[Xapian-devel] Omega changes

Fri Dec 17 15:55:03 GMT 2004

On Fri, Dec 17, 2004 at 03:31:47PM +0000, Olly Betts wrote:

> The other function that --duplicates=ignore serves is to allow you to
> index documents which aren't all under the same directory.  For example,
> you could index "/var/www" -> "/", then loop through users and add in
> "/home/$USER/public_html" -> "/~$USER/".

If you get duplicates while doing that, you want to overwrite, not
ignore, because (in a normal Apache config, for instance), having
/var/www/~james/ will be ignored in favour of /home/james/public_html
(or whatever). So actually you want the reindex there. Although what
you actually want is not to put shadowed directories in your
DocumentRoot, because that's confusing and somewhat crazy :-)

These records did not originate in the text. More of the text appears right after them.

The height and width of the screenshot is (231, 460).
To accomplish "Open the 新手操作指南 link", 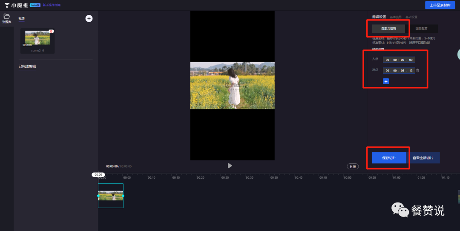I will point(52,5).
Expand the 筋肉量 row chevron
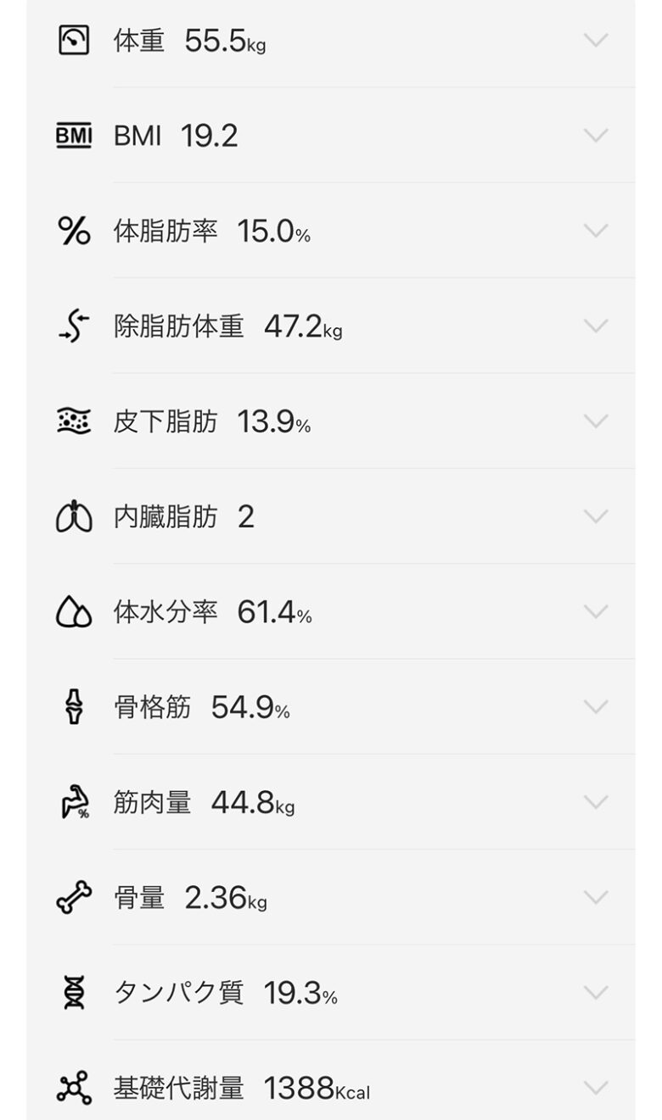 coord(597,802)
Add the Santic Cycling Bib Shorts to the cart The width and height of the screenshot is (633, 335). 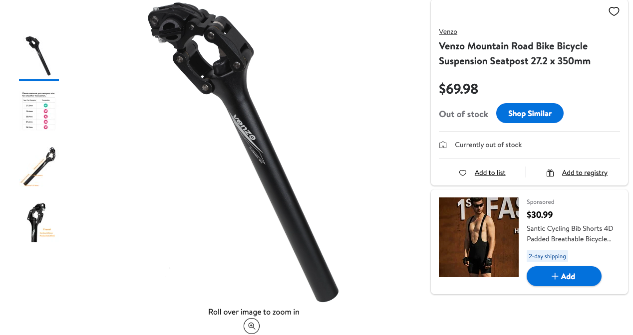pyautogui.click(x=564, y=276)
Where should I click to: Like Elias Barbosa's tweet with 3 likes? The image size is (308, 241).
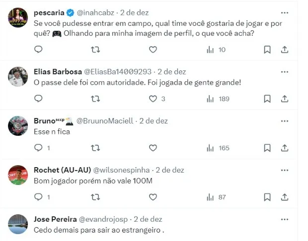click(x=153, y=99)
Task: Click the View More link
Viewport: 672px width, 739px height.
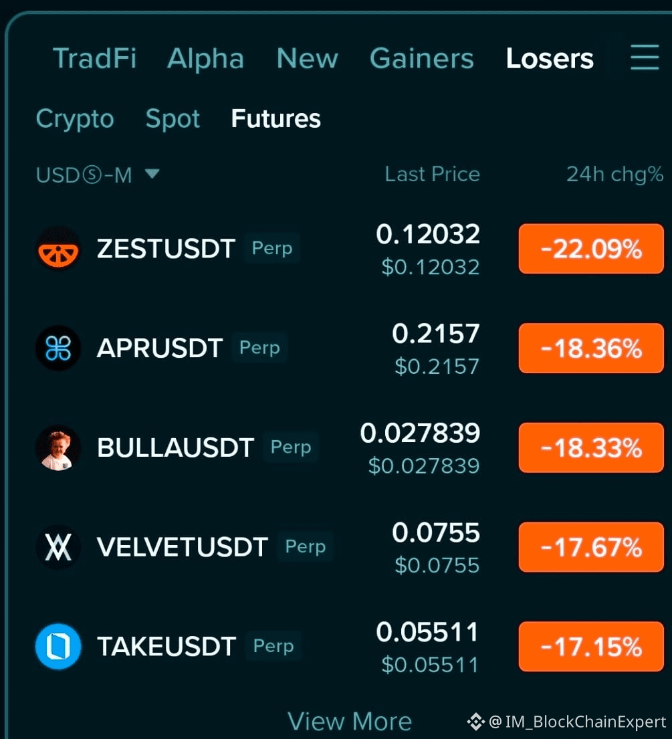Action: pyautogui.click(x=350, y=721)
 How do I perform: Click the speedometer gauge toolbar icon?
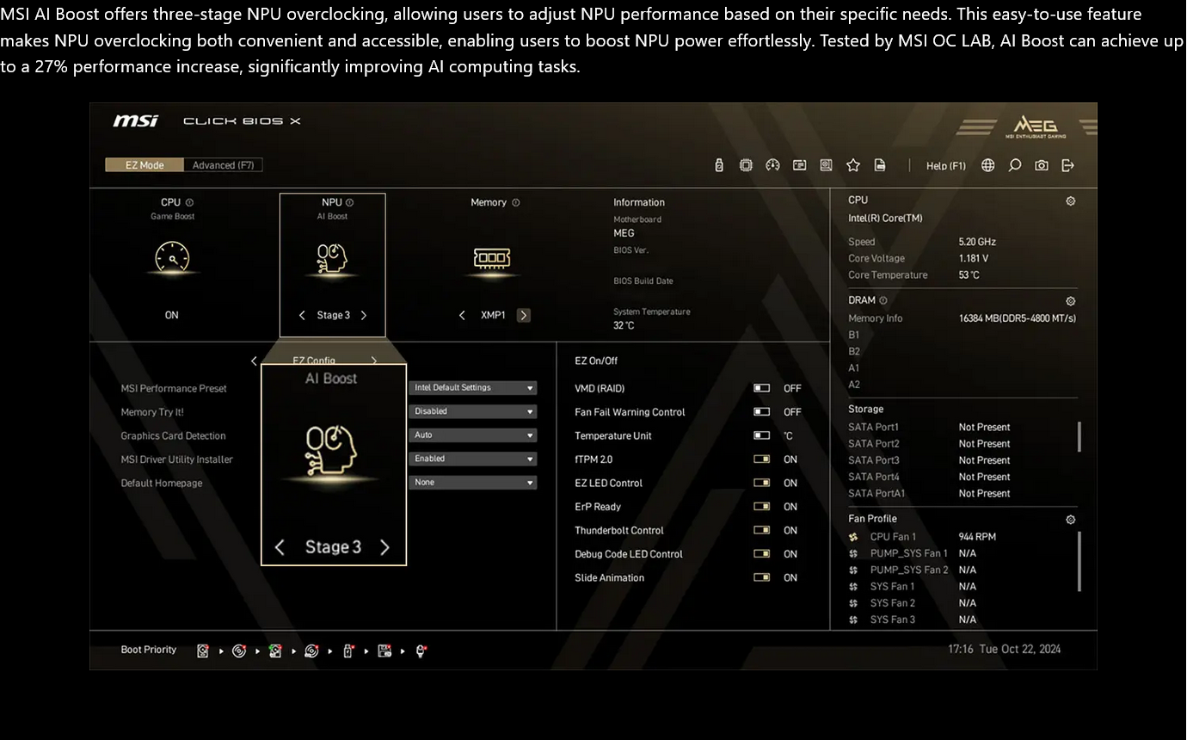pyautogui.click(x=772, y=165)
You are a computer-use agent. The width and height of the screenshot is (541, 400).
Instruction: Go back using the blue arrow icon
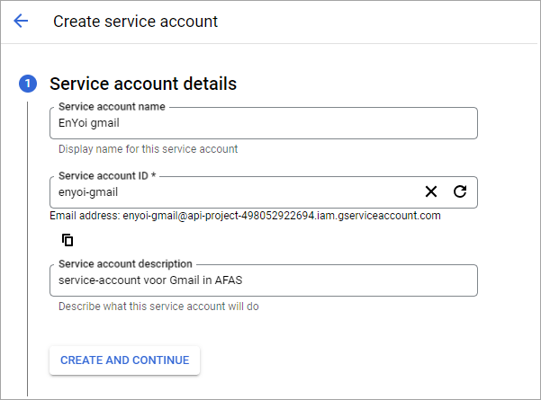pos(21,21)
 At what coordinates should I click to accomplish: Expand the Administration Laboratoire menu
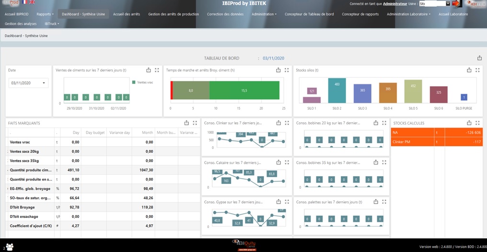(x=408, y=14)
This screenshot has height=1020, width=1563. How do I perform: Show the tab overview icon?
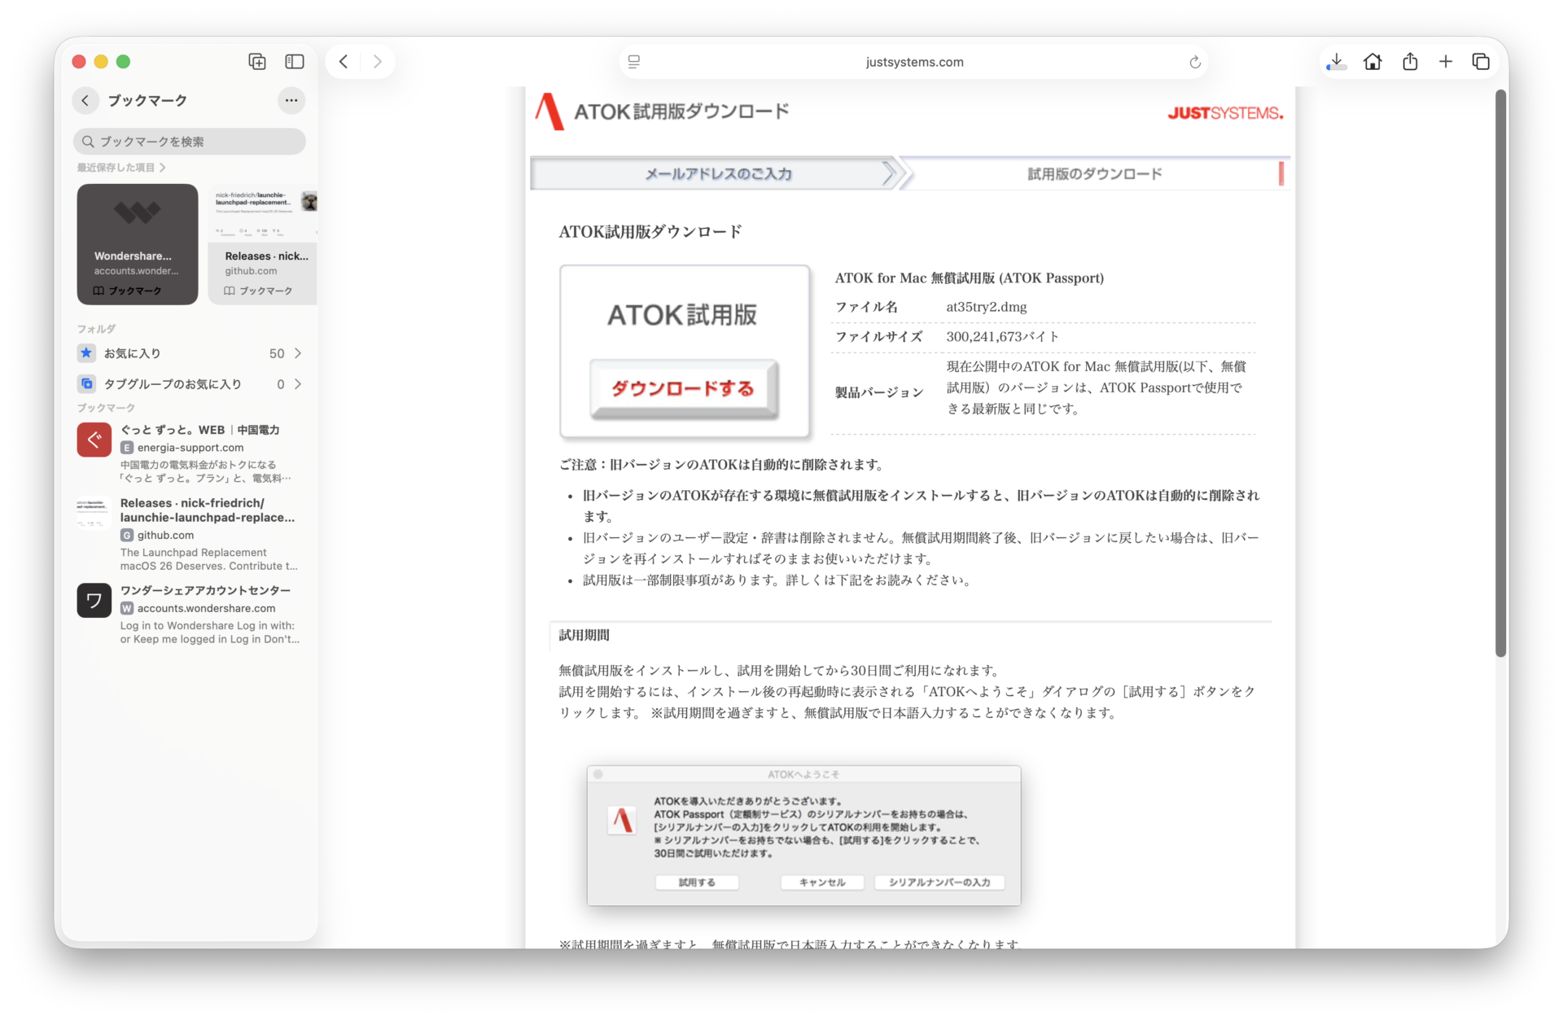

Is there something else I'm missing?

> To be honest, I think this belongs in "omindex.conf".  That way it's
> much easier to update the database without slipping up - otherwise
> you really need a shell script to remember the sequence of actions
> for you.

Yeah, providing we can reindex bits of sites without needing
configuration files. I'm not a big fan of configuration files that
only have two or three options in them, to be honest. And if we have
to have them, let's provide a way of passing config directives on the
command line.

> If that's addressed, the only real reason to keep anything like
> "--duplicates=ignore" is it might be faster in the case where you know
> you've not modified any documents, only added (or removed) some.  Then
> you can save a call to stat and reading the document data (or a
> value) for each unchanged document.  It might be worth profiling
> that before removing this entirely.  If it is significant, then I'd
> suggest we provide an option to force omindex to assume an existing
> document won't be modified - but it should probably still delete it
> from the index if it isn't on disk (which is different to
> "--duplicates=ignore").

Yeek. I've just looked at the deletion code, and I'm not convinced it
works. It seems to delete everything it doesn't update, rather than
everything it doesn't find: in index_file() if dupes==DUPE_ignore and
it's a dupe, we just return, rather than setting updated[doc_id] (of
course, we don't get doc_id in the test, for speed, so that would be a
pain to do).

(We're relying on document IDs never being reused within a single
database, which I know is okay, but I can't find it documented
anywhere as being true, which it probably should be. Maybe I'm looking
in the wrong place - I'd expect a note in the WritableDatabase docs.)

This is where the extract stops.